Dataset content Start Marker
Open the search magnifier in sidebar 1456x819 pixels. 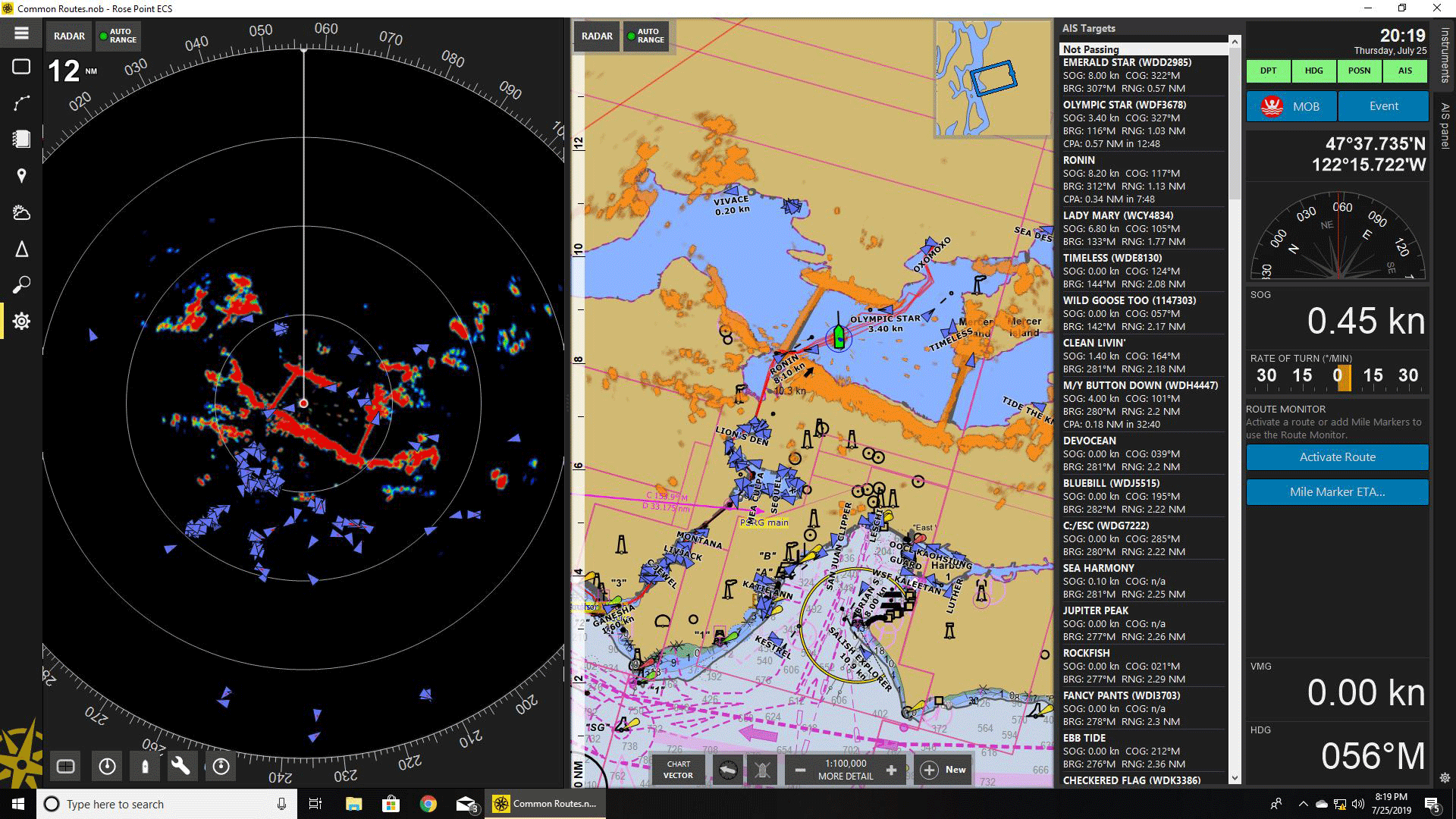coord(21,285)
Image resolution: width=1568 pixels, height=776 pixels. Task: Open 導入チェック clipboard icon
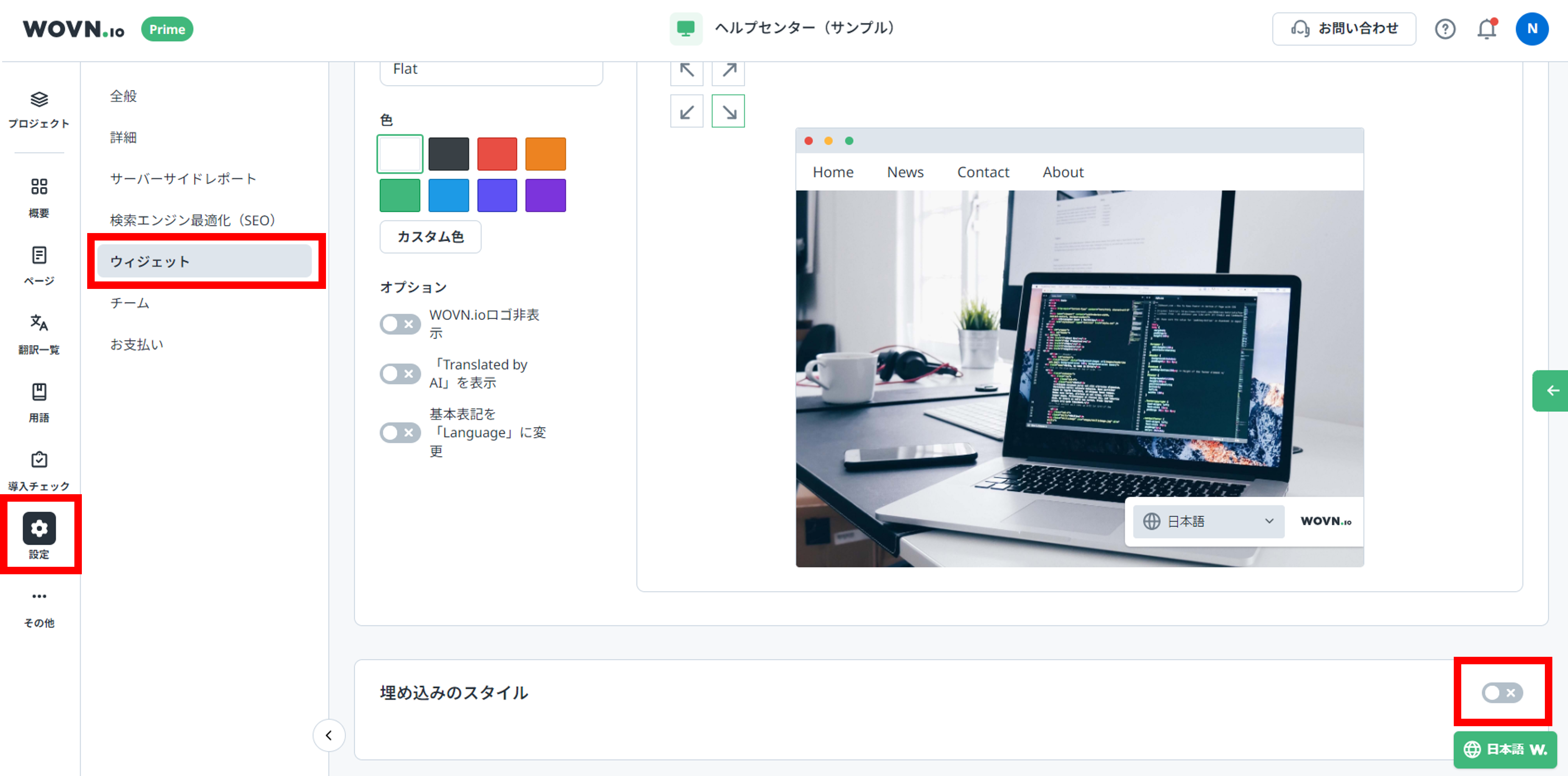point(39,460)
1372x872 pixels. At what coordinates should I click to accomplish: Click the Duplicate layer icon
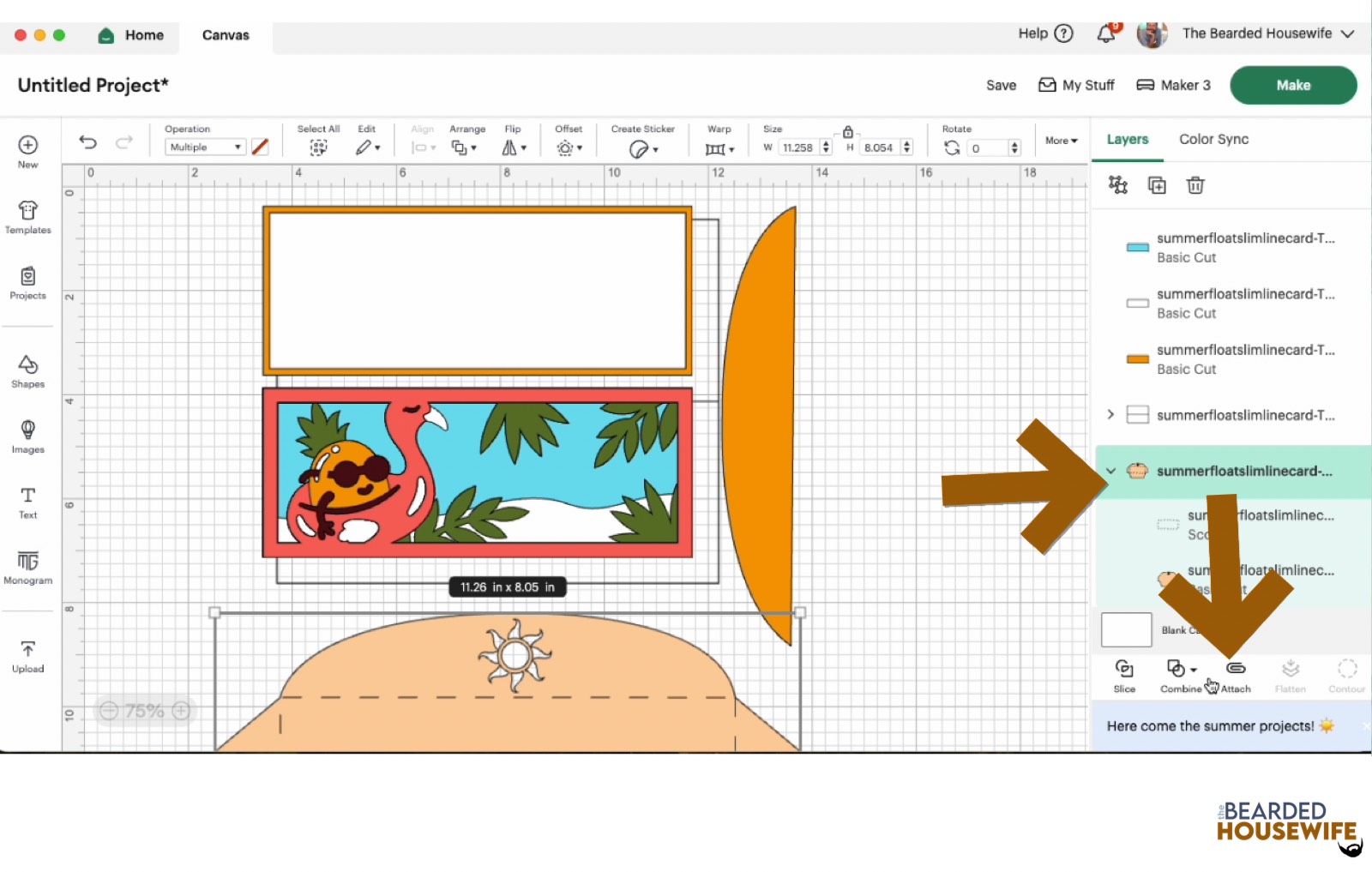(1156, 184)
Dataset content End Marker
▶ What you are asked to do: Please restate exactly the lines from the one containing "1372x872 pixels. At" down to the end of the material, both ends kept, and do not include the pictures.

▶ Solution to the exercise:
1372x872 pixels. At what coordinates should I click to accomplish: Click the Duplicate layer icon
(1156, 184)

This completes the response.